(Stored data entries)
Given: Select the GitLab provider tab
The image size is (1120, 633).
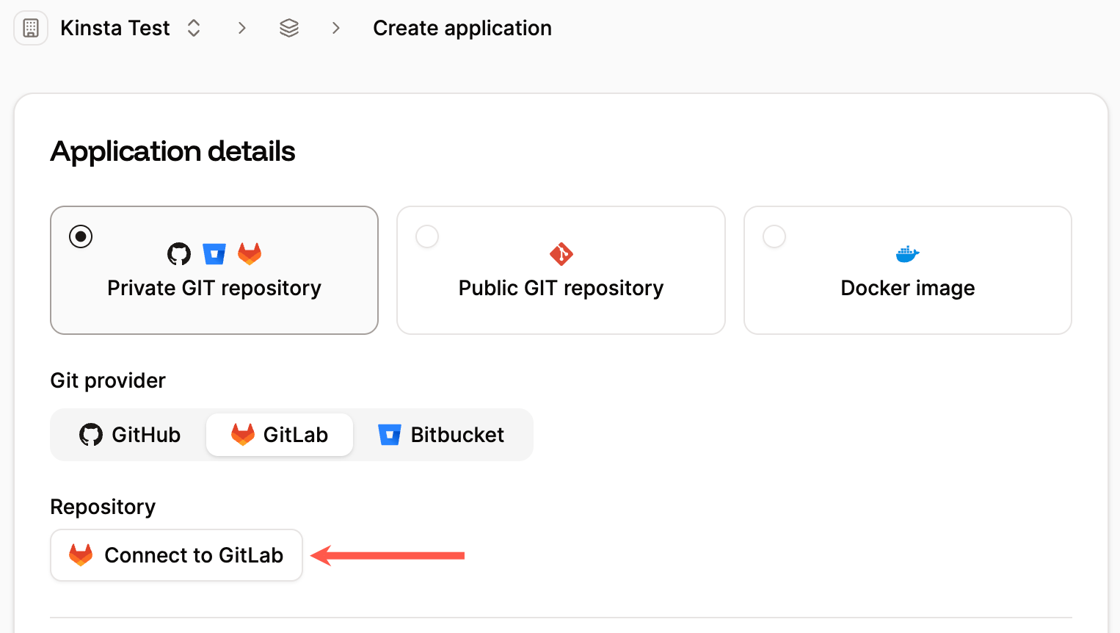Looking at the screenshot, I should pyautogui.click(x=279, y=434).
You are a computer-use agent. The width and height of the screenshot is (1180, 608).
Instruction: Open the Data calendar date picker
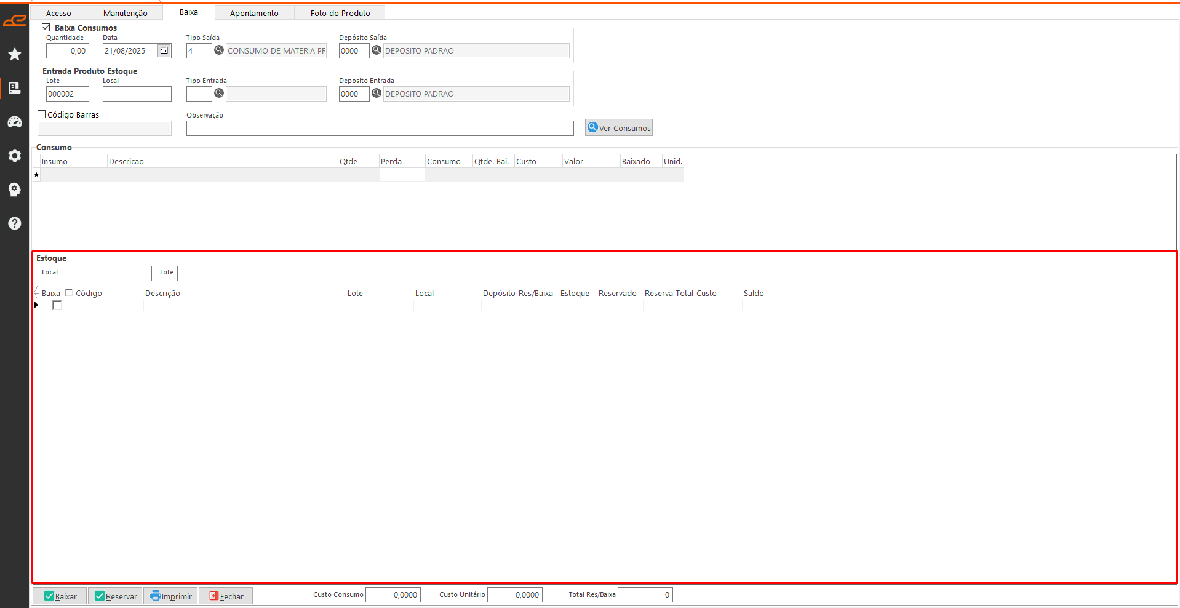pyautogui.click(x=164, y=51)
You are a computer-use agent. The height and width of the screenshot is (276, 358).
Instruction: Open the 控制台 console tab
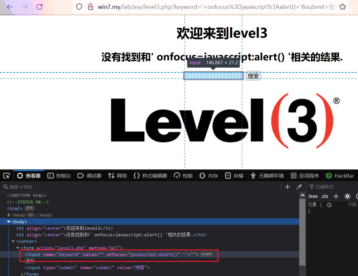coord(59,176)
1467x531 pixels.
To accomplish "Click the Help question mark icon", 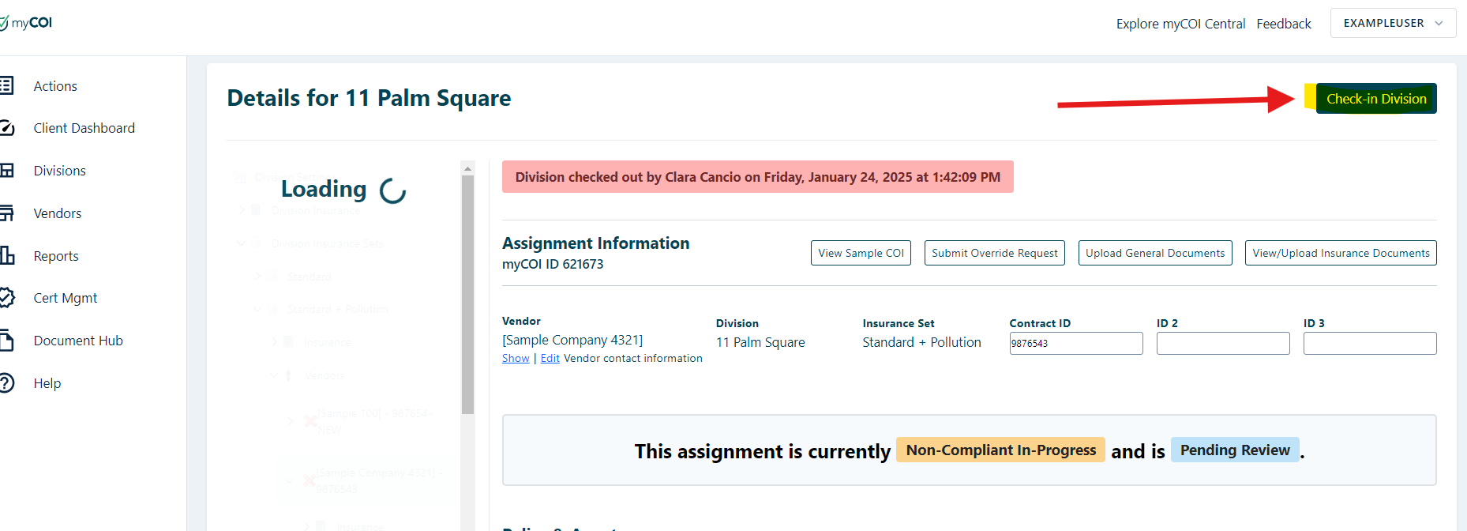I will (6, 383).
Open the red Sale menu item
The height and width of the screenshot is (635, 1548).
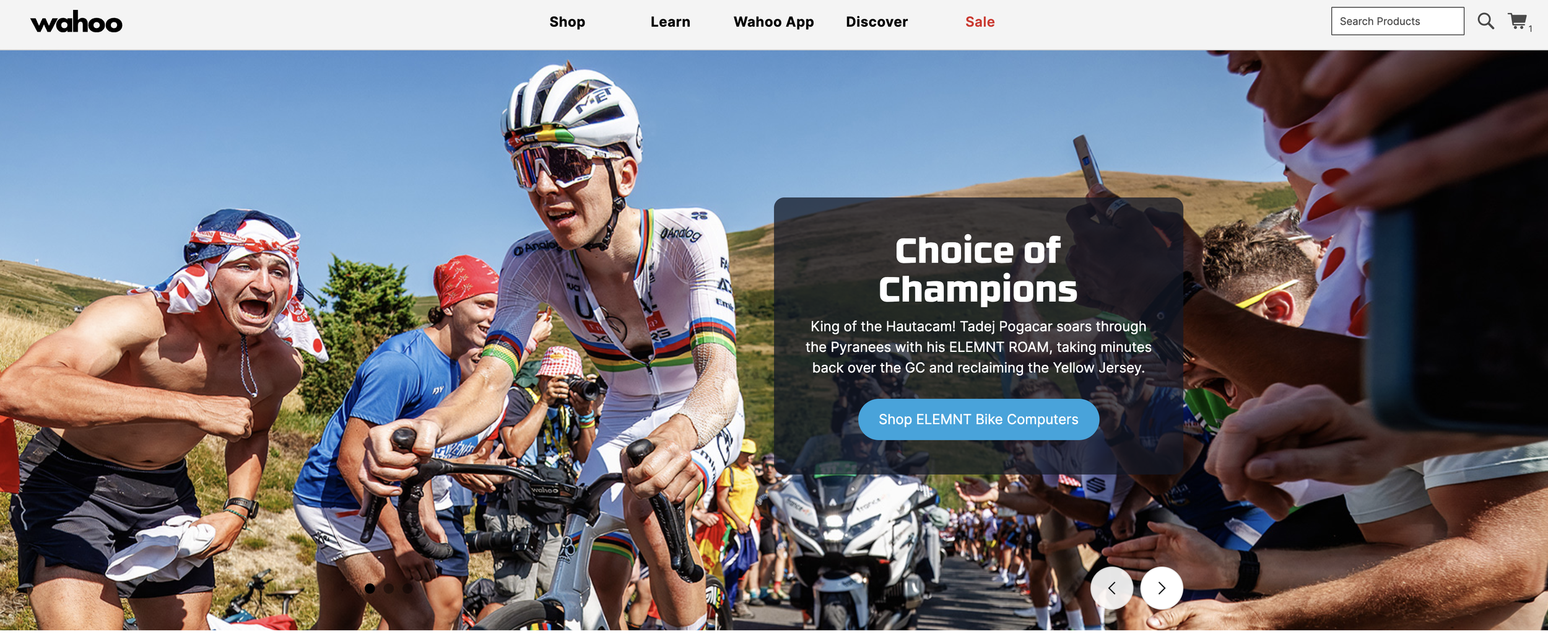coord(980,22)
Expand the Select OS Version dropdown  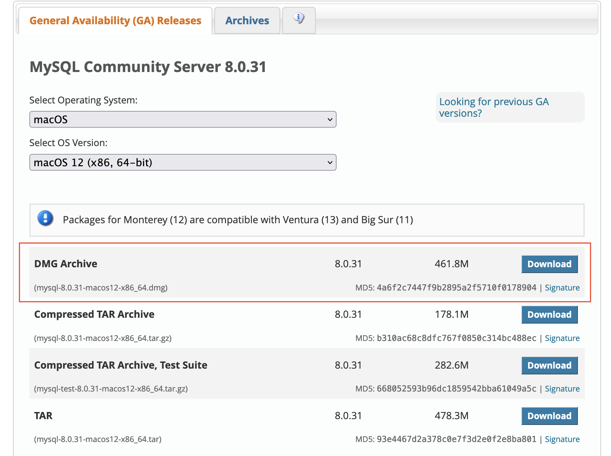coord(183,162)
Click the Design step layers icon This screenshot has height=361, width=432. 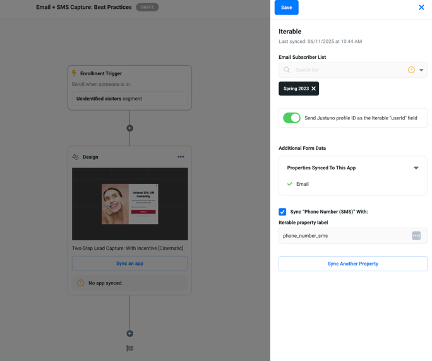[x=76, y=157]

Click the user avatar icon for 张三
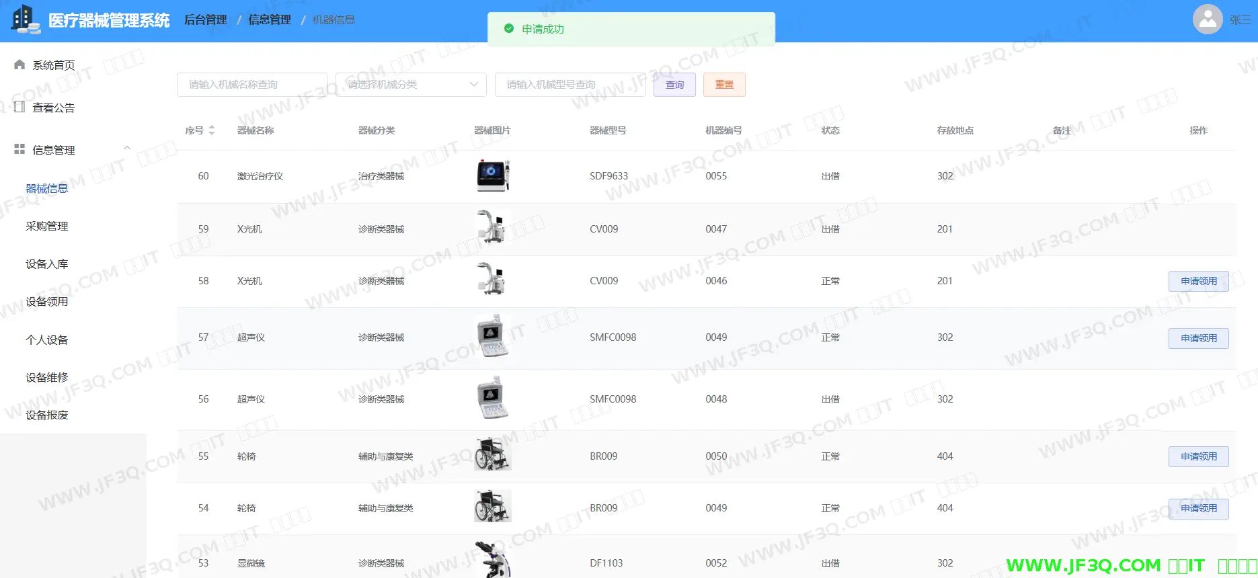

• **PROBLEM DESCRIPTION**: Please return all lines above in which the string "agent" is found.

• **OUTPUT**:
You are a computer-use agent. The width and height of the screenshot is (1180, 608).
You are a computer-use agent. The height and width of the screenshot is (276, 358).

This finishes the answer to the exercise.